Over the past few months I have gotten several questions about how to create a email from within a plugin that has some HTML in the body and opens that email in the Notes UI.  Essentially they want to do something similar to clicking the new email action button and Notes opening a new memo form with an HTML signature in the body already.  People usually get stuck at two spots.  First they go down the path of using the NotesUIWorkspace.composeDocument(NotesFormData) API.  This is a good place to start, but you will quickly find out that using this API will not allow you to add HTML to the document.  Whatever HTML you do add will just show up in the body of the document.  The next place people look is to Notes.jar, the backend Java classes.  They generally will create a new document, add a rich text field and then add a rich text item to that field.  They usually try to add a rich text style to that rich text item with the property set to allow passthru HTML.  Finally they would add the HTML to the rich text item.  Then they save the document and open it using NotesUIWorkspace.openDocument(boolean, Document).  However this has a similar result, in that the HTML that you entered shows up in the body of the document.  The solution is actually a combination of the above two techniques.

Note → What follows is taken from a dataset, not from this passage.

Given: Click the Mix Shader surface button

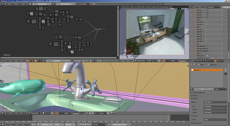Looking at the screenshot, I should pos(215,102).
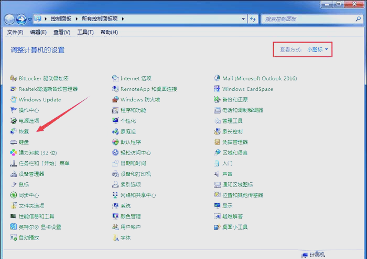
Task: Open the 查看(V) menu
Action: [x=61, y=33]
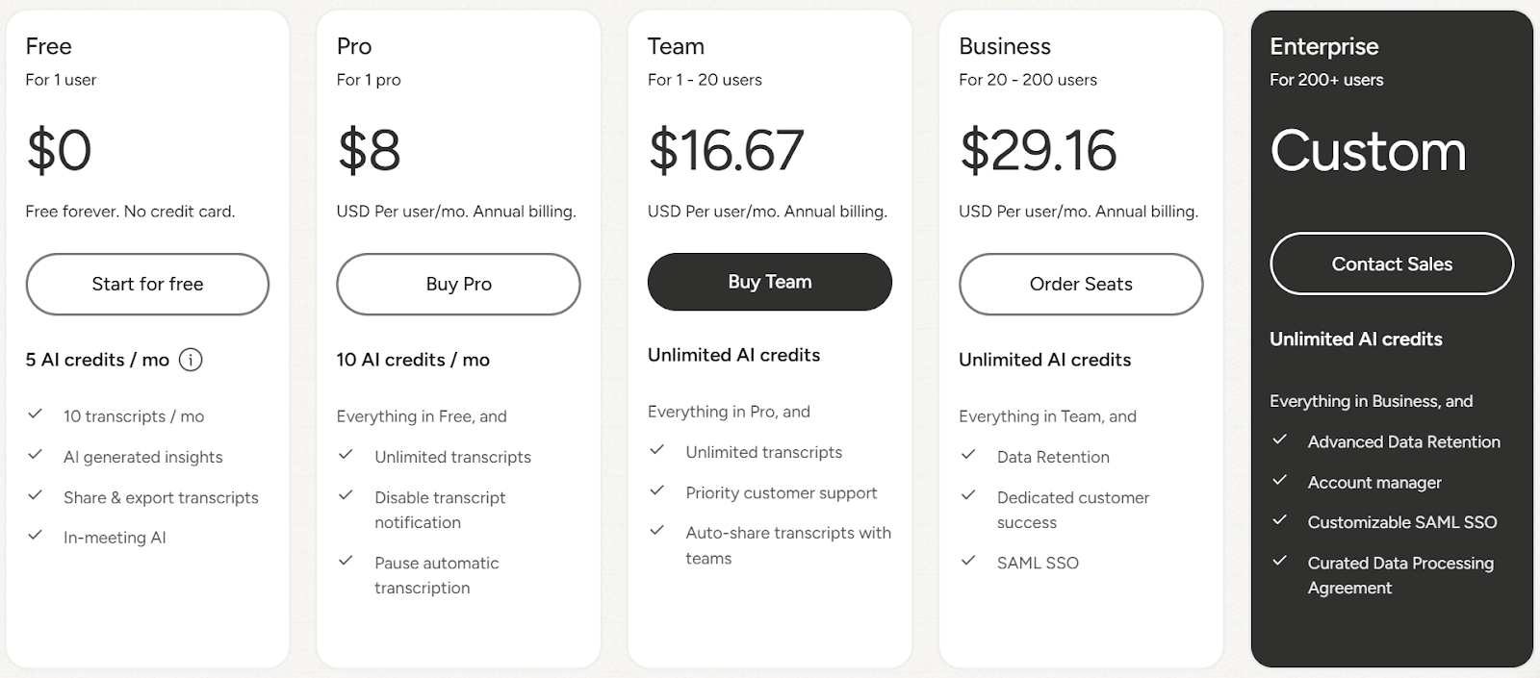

The code snippet in the solution comes from a handler, which is used to handle commands in Eclipse.  The code to create the document does not actually need to be in a handler, it can be anywhere.  Let me just walk through the code a little bit.  One thing to take away from this code is that when using the backend Java classes (Notes.jar) inside an Eclipse plugin, you should be putting that code in a NotesSessionJob class.  This class is part of the com.ibm.notes.java.api plugin, so make sure you depend on it in your plugin.  Now to the meat of the code.  It is key that we make sure we don’t convert MIME to RT, we do this at line 45.  Notice that we are creating a temporary document.  The temporary document is created in a temporary DB which Notes creates on your local file system.  We then set the form and add the necessary fields to the document.  Instead of creating a rich text item for the body we create a MIMEEntry.  We then add the HTML we want to put in the document to the MIMEEntry.  Finally we save the document.  The final key step is to call NotesUIWorkspace.createDocument(NotesDatabaseData, Document).  This method takes the document, in this case our temporary document, and moves it to the database specified by the NotesDatabaseData object, which in this case it the users mail DB, and then opens that document in the UI.